The Dietary Supplements Labels Database is a website provided by the National Library of Medicine (NLM) for consumers and researchers interested in understanding and comparing the labels and ingredients making up brand name dietary supplements. The web site seeks to answer questions regarding active and inactive ingredients in each product, daily recommended nutrients, and medical benefits and toxicity of specific ingredients. The database is leased from the Dietary On-Line Database (DSOL) from DeLima Associates, which consolidates information from public sources, product labels, and manufacturer websites for over 6,000 dietary supplements.
Alphabetical listings are provided for both products and active ingredients. Products can also be searched by the subcategories of: men, women, seniors, kids/teens. Search results return product, ingredient, and manufacturer information. Subcategories for active ingredients include: vitamins, minerals, herbs/plants, amino acids, and enzymes. Ingredient search results return descriptions, listings of related names and products, as well as reference links to other NLM databases, such as PubMed and MedlinePlus. Through these links users obtain more detailed explanations as to how the ingredients are used, as well as to related adverse effects. Direct links to the National Institute of Health provide additional health information, fact sheets, research findings and information regarding on-going clinical studies.

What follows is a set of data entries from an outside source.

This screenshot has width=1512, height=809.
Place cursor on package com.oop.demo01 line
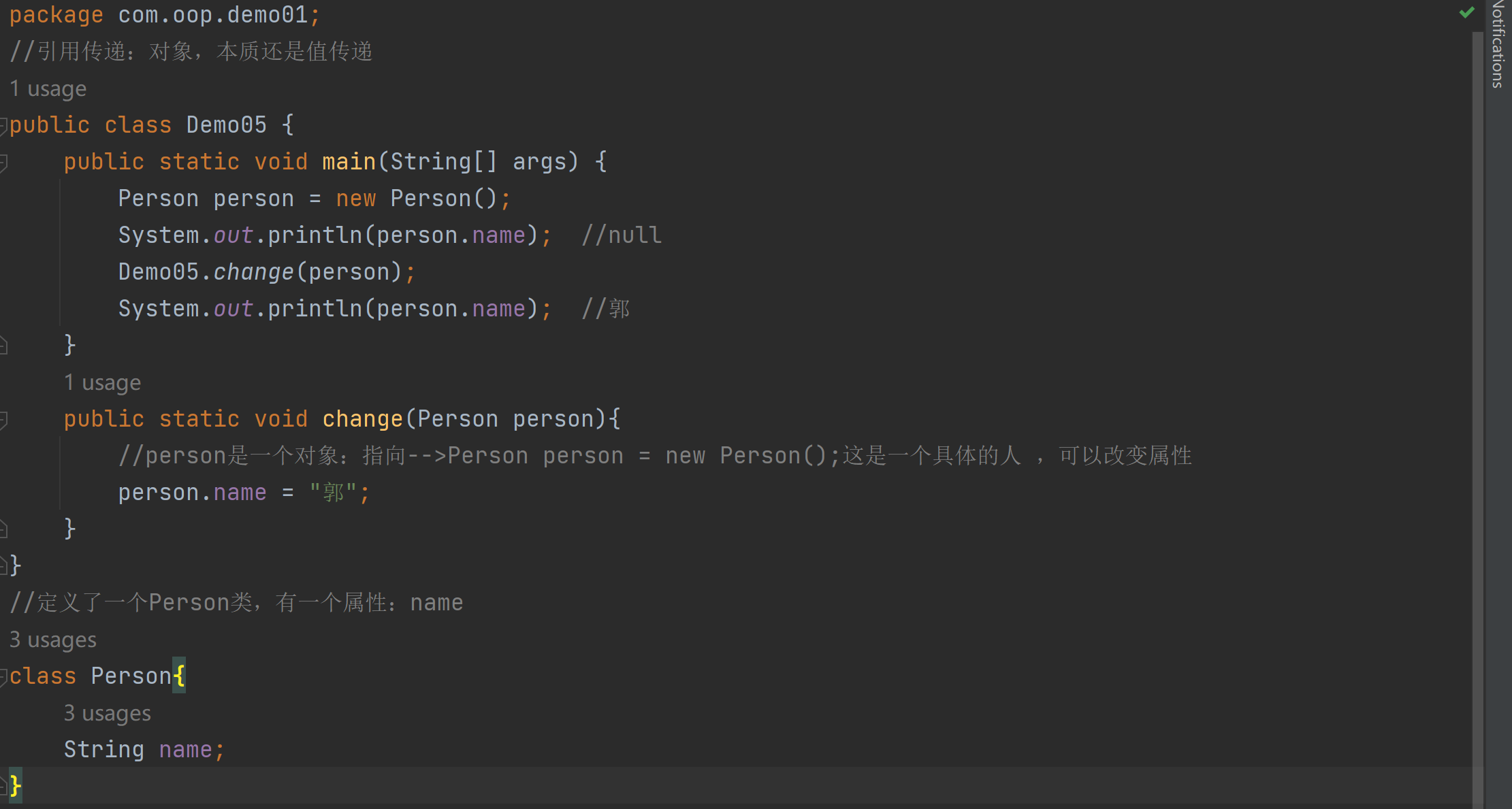point(163,15)
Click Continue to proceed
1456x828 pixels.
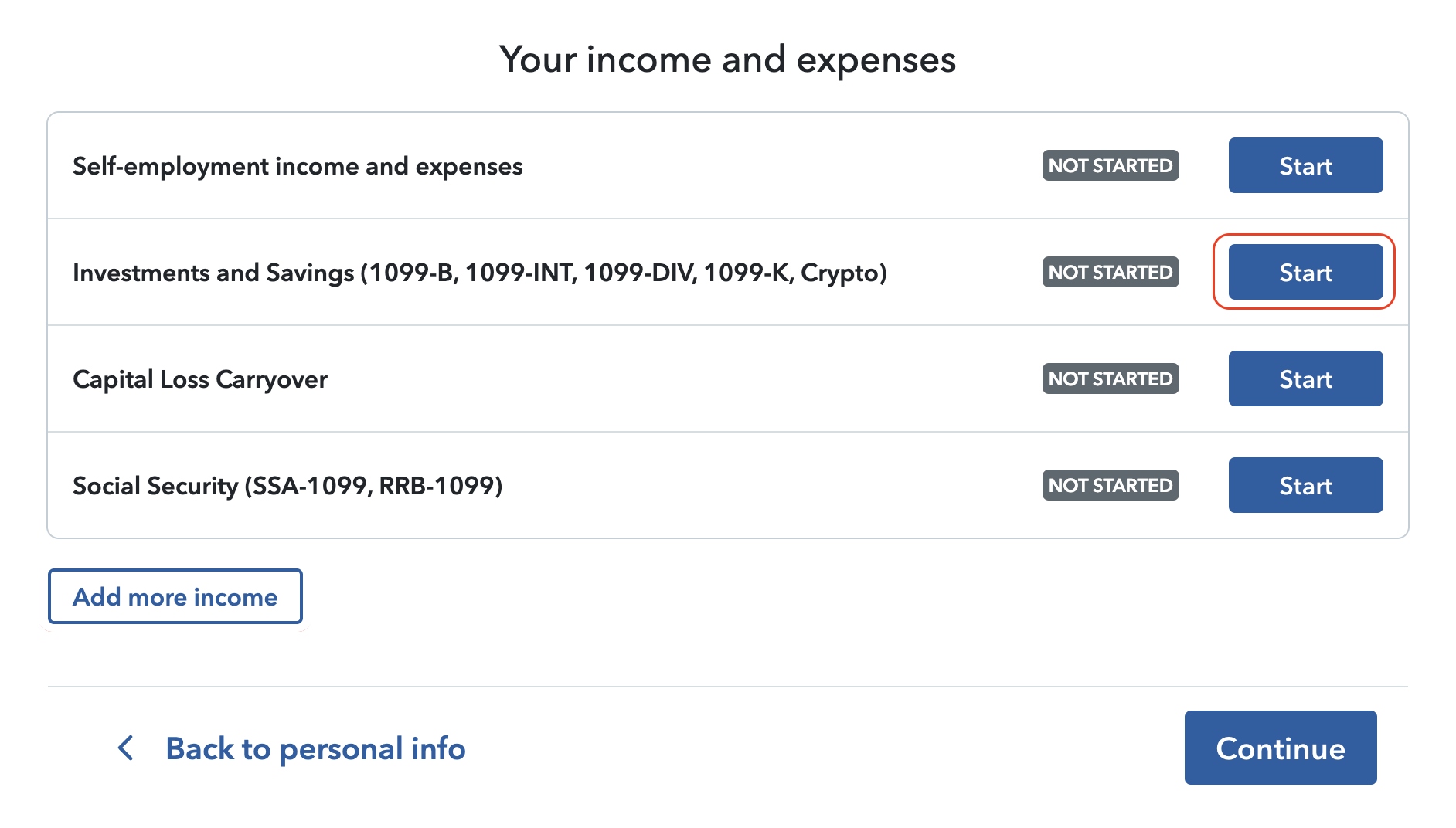[x=1280, y=748]
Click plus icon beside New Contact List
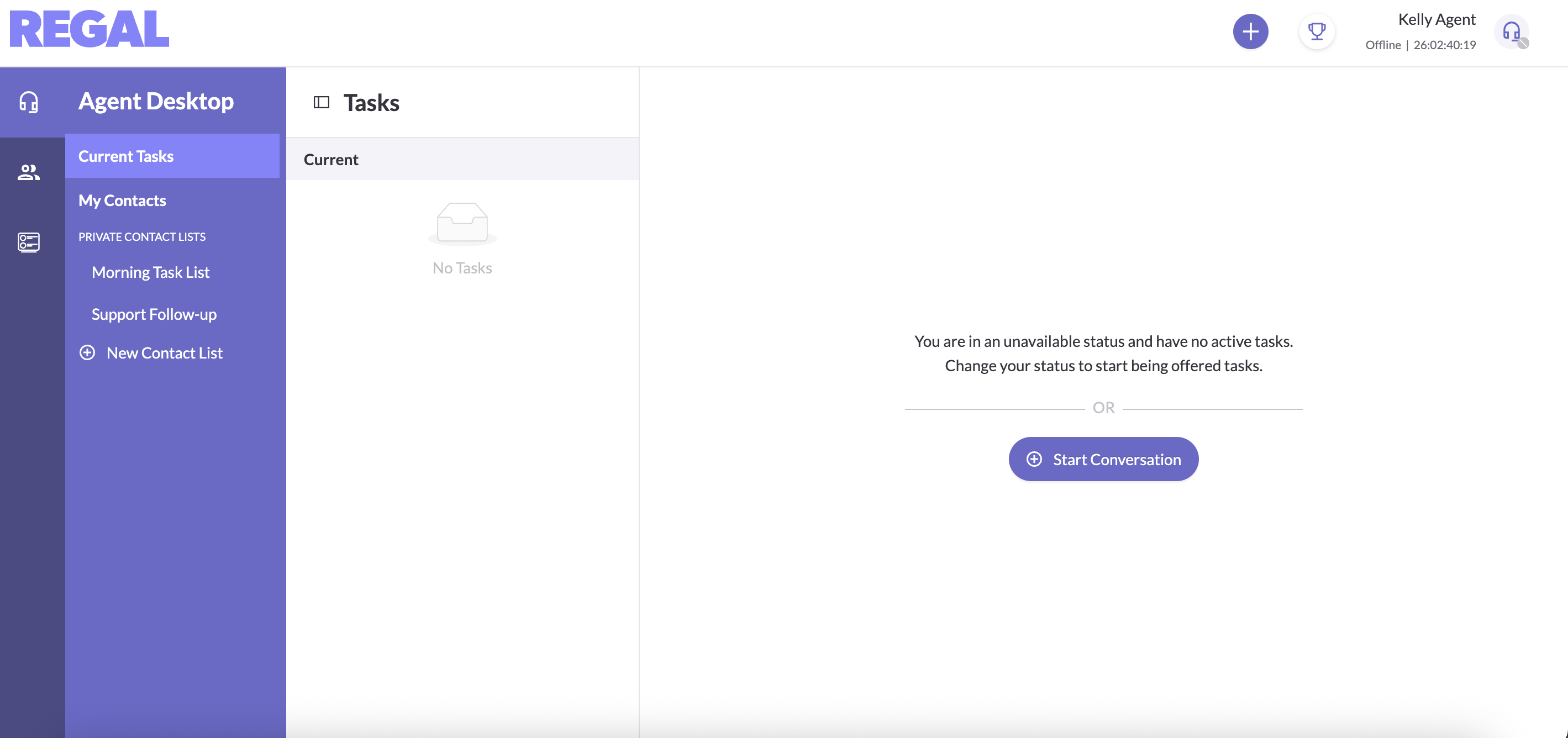Image resolution: width=1568 pixels, height=738 pixels. (87, 353)
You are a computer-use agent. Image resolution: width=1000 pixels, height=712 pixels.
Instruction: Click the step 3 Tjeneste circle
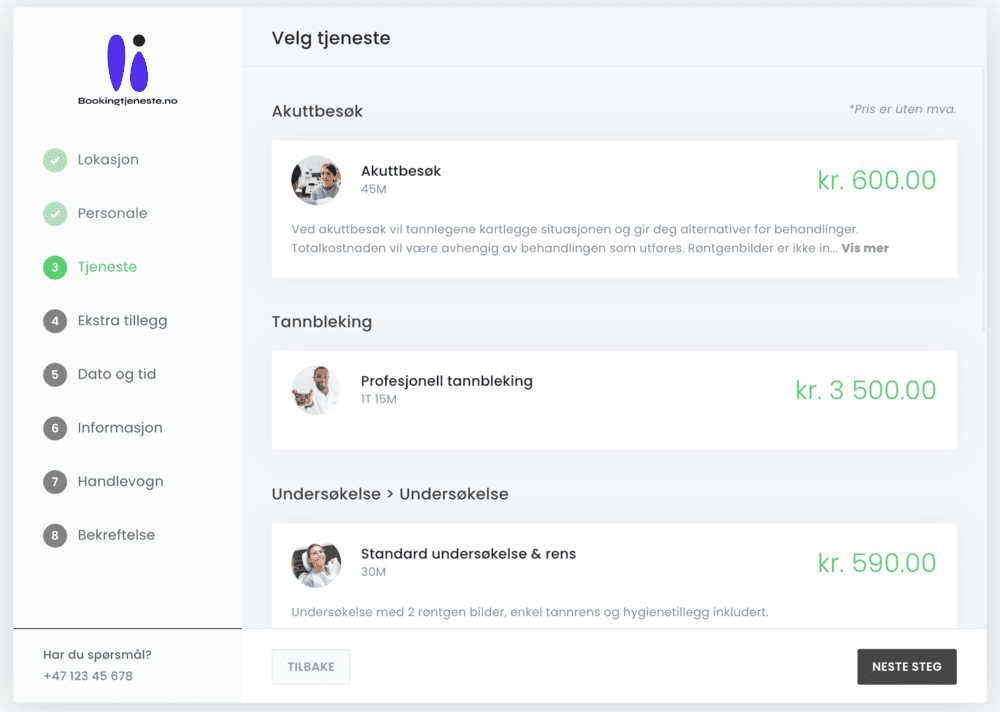click(55, 267)
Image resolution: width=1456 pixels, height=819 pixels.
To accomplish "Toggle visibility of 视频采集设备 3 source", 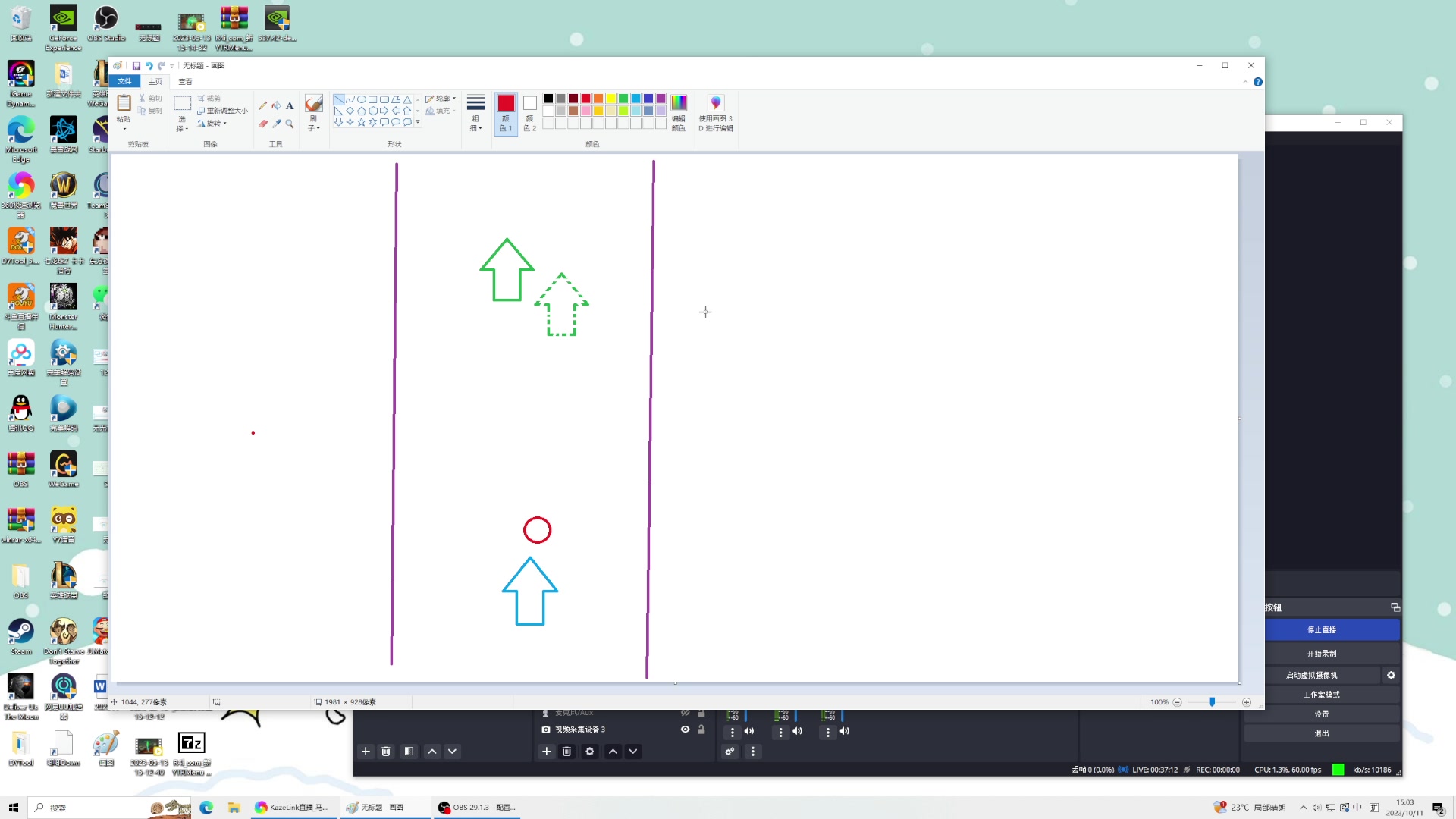I will point(685,730).
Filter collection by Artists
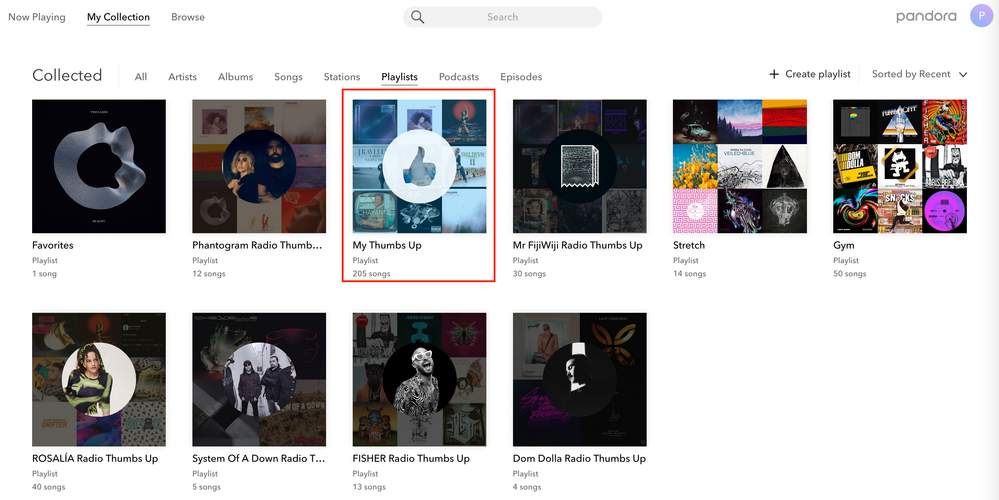This screenshot has width=999, height=500. click(182, 77)
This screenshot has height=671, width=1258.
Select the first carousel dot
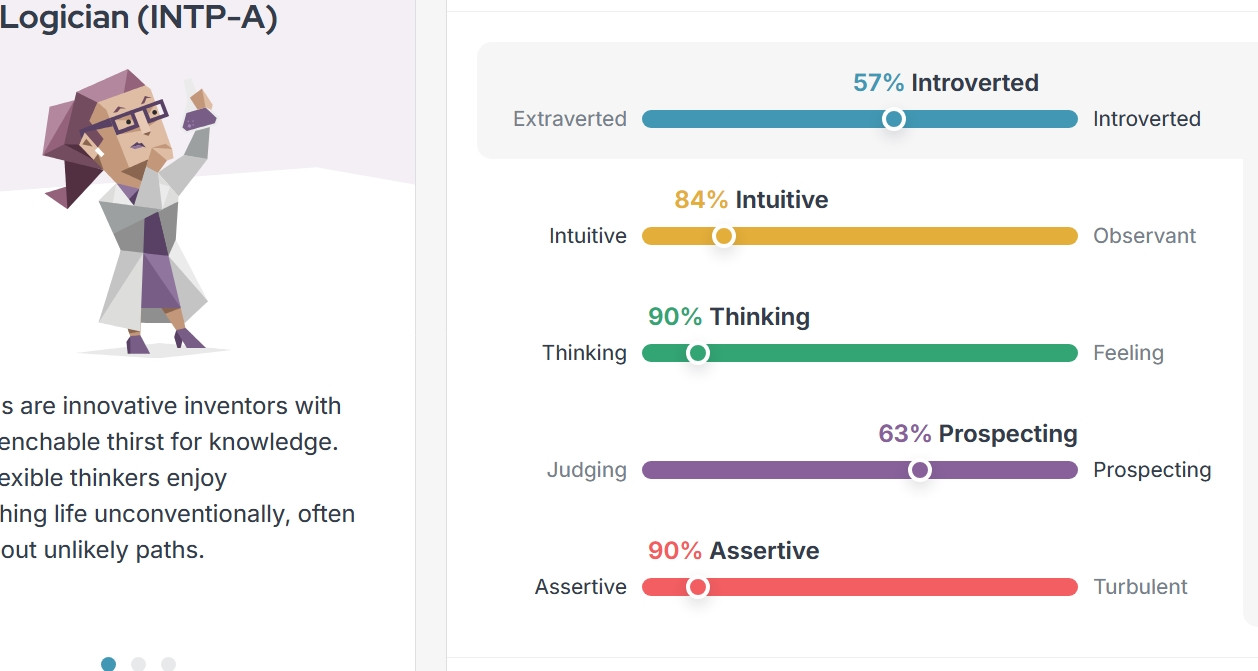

It should be noted that inclusion of a product within this database does not imply recommendation or endorsement by the NLM. In addition, products are not tested and information is not verified for accuracy. As formulations change regularly, and lags in updates may occur, users should corroborate the details on the site against product labels or verify additional questions directly with the manufacturer. To facilitate this process, the site provides an alphabetical listing of contact information for all manufacturers. A glossary and links to related resources are provided as well.